I’ve been in the business coaching business for a few decades, but only recently got into the research business. Management ideas are good ideas, but they are just that. If you want to prove what actually drives financial results — and if you care about improving the lives of employees who drive those results — you need applied research.

My friends at Harvard Business School had been telling me this for a while, so I convinced them to help me test the validity of a management approach we call Economic commitment. It’s about partnering with employees to serve customers profitably. We have precisely defined what we mean by Economic Commitment, codifying it into five managerial practices. Three years after the research began, we have shared the first convincing results in these pages (more details are provided in the book I wrote with John Case–Payroll Partners).

While I’m a die-hard fan of this approach (and growing fanatic as research continues to strengthen the correlation between economic engagement and profitable growth), I like to remain agnostic about improvement processes. There are a lot of ideas out there, and there’s a lot to admire about them. Agile comes to mind first.

Praised by thought leaders in management and executives of large companies, it is a very effective set of tools for product design that is applied to all kinds of work fields. Agile forgoes traditional step-by-step planning and breaks work down into small two-week “sprints,” where self-managed teams focus on something they can easily tackle with what they have on hand. Multiple groups perform multiple tasks simultaneously, allowing rapid testing of prototypes with customers.

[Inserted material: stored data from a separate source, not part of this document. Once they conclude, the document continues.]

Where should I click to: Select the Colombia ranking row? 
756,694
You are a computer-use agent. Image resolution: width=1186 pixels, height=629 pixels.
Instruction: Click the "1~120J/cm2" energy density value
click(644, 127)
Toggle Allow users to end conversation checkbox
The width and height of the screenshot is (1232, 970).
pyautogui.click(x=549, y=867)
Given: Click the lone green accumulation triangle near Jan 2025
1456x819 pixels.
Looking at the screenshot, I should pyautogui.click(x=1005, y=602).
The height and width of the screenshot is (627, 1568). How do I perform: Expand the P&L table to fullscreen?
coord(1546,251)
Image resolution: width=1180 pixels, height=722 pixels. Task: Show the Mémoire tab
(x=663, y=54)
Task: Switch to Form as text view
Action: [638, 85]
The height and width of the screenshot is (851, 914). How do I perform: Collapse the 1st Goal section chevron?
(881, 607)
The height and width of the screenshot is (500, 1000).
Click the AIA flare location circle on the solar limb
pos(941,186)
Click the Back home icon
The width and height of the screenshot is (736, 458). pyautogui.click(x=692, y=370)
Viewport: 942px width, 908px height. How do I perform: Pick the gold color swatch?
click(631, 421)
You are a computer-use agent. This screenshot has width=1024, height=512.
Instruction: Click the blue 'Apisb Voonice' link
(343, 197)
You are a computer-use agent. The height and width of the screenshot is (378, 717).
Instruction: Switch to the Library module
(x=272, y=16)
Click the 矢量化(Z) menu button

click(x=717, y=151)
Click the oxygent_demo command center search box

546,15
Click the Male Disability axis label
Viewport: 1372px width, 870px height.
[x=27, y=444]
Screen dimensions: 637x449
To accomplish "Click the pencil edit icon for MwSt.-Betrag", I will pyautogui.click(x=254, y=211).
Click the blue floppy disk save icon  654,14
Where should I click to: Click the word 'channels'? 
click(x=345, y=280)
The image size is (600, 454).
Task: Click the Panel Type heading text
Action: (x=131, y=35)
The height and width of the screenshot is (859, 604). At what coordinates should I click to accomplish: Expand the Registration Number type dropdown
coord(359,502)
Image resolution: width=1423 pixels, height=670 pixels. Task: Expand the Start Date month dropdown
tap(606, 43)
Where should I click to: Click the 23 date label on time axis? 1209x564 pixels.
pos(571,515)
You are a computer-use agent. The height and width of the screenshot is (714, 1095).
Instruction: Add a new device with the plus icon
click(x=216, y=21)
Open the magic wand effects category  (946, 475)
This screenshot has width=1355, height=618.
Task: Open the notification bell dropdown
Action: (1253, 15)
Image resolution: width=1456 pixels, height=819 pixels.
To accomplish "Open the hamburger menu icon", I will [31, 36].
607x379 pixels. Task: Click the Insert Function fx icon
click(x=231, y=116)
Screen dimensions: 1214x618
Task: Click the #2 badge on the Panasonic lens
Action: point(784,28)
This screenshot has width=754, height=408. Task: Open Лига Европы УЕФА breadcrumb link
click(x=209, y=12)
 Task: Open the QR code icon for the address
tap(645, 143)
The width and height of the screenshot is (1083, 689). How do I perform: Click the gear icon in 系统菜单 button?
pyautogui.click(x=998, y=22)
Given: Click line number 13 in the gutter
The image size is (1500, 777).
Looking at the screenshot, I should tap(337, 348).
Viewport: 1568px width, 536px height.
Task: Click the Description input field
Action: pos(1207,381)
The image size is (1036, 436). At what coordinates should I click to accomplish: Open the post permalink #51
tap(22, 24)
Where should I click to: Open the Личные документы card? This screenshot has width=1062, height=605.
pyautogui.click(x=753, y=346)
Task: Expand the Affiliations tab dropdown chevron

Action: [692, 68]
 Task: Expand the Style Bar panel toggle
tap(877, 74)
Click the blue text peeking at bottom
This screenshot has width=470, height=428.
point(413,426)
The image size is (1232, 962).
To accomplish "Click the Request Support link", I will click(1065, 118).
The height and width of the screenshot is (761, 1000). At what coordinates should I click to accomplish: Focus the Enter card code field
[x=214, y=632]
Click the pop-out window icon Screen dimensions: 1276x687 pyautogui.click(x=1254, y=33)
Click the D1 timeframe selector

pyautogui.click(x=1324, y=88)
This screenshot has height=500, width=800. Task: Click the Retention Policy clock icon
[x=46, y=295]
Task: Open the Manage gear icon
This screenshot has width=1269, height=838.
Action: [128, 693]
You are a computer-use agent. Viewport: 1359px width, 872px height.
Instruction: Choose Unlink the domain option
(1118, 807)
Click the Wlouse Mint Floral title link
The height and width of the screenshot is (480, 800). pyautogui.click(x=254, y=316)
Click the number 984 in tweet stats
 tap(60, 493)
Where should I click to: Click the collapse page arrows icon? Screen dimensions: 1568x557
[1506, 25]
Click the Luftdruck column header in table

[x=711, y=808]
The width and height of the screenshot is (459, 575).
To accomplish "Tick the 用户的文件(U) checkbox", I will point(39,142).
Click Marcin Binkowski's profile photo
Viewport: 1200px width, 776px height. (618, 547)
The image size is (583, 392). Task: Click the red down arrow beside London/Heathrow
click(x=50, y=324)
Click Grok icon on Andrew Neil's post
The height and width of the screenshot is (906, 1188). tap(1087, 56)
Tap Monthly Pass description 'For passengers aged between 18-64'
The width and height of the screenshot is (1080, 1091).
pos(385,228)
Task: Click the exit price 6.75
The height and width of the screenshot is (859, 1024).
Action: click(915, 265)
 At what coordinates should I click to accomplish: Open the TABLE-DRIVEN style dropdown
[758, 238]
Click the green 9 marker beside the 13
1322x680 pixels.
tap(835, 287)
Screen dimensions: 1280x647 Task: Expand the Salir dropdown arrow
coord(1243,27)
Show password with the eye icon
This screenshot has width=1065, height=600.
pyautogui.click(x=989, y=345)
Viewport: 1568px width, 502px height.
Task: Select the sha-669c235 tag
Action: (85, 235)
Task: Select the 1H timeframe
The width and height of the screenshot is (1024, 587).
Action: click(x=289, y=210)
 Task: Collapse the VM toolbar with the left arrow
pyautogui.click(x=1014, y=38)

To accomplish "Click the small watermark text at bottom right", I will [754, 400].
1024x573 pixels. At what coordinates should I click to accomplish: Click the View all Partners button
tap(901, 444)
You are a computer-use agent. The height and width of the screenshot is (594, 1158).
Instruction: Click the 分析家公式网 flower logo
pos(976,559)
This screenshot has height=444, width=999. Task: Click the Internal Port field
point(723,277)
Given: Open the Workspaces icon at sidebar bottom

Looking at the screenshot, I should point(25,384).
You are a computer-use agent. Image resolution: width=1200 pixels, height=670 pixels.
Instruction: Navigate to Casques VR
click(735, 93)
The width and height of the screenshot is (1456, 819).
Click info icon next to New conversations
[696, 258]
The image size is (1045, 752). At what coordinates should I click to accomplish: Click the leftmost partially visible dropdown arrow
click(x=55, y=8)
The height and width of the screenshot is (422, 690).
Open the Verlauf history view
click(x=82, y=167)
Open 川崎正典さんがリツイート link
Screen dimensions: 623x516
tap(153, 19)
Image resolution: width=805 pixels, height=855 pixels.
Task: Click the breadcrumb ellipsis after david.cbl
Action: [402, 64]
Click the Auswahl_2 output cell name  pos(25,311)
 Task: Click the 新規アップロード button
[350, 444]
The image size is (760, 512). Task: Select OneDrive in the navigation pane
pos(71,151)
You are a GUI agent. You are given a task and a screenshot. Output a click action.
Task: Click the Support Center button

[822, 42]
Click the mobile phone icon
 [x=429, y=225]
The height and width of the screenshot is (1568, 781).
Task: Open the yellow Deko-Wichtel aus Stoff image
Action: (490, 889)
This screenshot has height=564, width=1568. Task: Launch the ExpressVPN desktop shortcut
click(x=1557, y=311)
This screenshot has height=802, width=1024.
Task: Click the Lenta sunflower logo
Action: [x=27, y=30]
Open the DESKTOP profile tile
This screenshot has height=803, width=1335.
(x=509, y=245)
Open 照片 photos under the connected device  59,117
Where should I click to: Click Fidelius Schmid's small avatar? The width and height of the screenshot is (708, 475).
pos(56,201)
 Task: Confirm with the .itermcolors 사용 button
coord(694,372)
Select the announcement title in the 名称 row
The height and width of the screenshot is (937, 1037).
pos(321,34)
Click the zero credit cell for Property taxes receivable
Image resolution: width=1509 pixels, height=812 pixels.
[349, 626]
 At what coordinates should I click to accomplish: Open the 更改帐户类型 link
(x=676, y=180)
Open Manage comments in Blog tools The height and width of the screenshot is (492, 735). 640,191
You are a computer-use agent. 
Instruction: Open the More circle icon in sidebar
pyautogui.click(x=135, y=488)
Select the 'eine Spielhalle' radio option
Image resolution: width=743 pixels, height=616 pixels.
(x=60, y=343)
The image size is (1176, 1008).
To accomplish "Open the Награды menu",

Back when I was a coach, before anyone outside of the software industry had heard of agile, I worked with Capital One, a slightly larger client than most small and medium-sized businesses. private that I usually coached.

We were helping director Dan Mortenson transform the company’s back-office unit, known as Production Services, which was considered a cost center. Dan thought the unit could serve customers more effectively if people in his organization started thinking and acting like it was a profit center. “If Production Services is going to be a business,” Mortenson said, “then the people who work there need to learn to think like businessmen.”

He and John Mavers, the head of human resources, dubbed the change in mindset: PDG, for “Committed Engaged Owners”. For all intents and purposes, he was nimble. The work of the unit was divided into several value-added operations. They consulted with their internal customers to determine which items were most valued, and they established “virtual contracts” with each of those customers. Then the teams started thinking about ways to improve key elements, testing and implementing their new ideas on the fly.

Just like the agile teams, they also rigorously tracked their results. And they shared their ideas and achievements through articles posted on the company intranet. In 18 months, production service costs fell by $5.6 million, and employees and customers were happier than ever.

Herein lies the best news about agility. If you run a small business or startup and can’t afford the extensive training of a Fortune-500, you don’t need to become a bona fide practitioner to reap the benefits of agile principles. In fact, you’ll find that there’s nothing magic about the agile perse – it’s just based on management principles that tend to work no matter what you call them. In many ways, agile is simply transparent team management.

In many ways, it’s economic engagement.

Both are based on autonomy; individual employees are empowered to think and act like owners. Teams are self-governed through accountability and transparency, and they are responsible for brainstorming and implementing innovations. Their goal is to serve customers better. Winning is defined objectively and progress towards goals is visibly tracked. Everyone understands how their role relates to the overall performance of the team. All of this has made Dan’s Capital One unit and agile teams around the world happier and healthier partners in the business. I’ve seen him do the same in engineering firms, landscaping companies, health service organizations, and more.

There is only one real difference, and it is significant.

Economic engagement is based on economic compensation, one of its five key practices. This means that the additional economic value created by teams must be shared with those team members. This means employees are seen as trusted partners rather than employees, and everyone has the opportunity to learn more about the company, contribute to its success, and share in the wealth they help create.

If people know their work performance is tied to an incentive like a quarterly bonus, they’ll likely develop new ways to deliver better results. They will naturally innovate to become more efficient, finding ways to complete work faster or improve quality without sacrificing cost. They will seek new approaches to better serve customers. In short, engaged employees live in a world of cause and effect. They understand how their actions contribute to the success of the whole company. Incentive plans, by definition, are meant to influence people’s behavior at work, day in and day out.

It’s not just good juju, it’s smart business. Otherwise, how can you really expect your employees to think like owners? Economic engagement doesn’t just show employees how to improve the business, it regularly reminds them why they are doing it.

There’s a reason Agile spread like wildfire when it hit the scene, and why we’re still talking about it. Because it works. Software turns out to be better and cheaper, developers seem to like focused work, and customers are more engaged. When other departments noticed how unified agile development teams were, they started adopting these ways of working for everything from budgeting to marketing to recruiting. And even if you can’t host massive training programs or embrace all of the technology and terminology agile offerings, you can still jump on that train. Just be sure to take your employees with you on the trip.

The opinions expressed here by Inc.com columnists are their own, not those of Inc.com.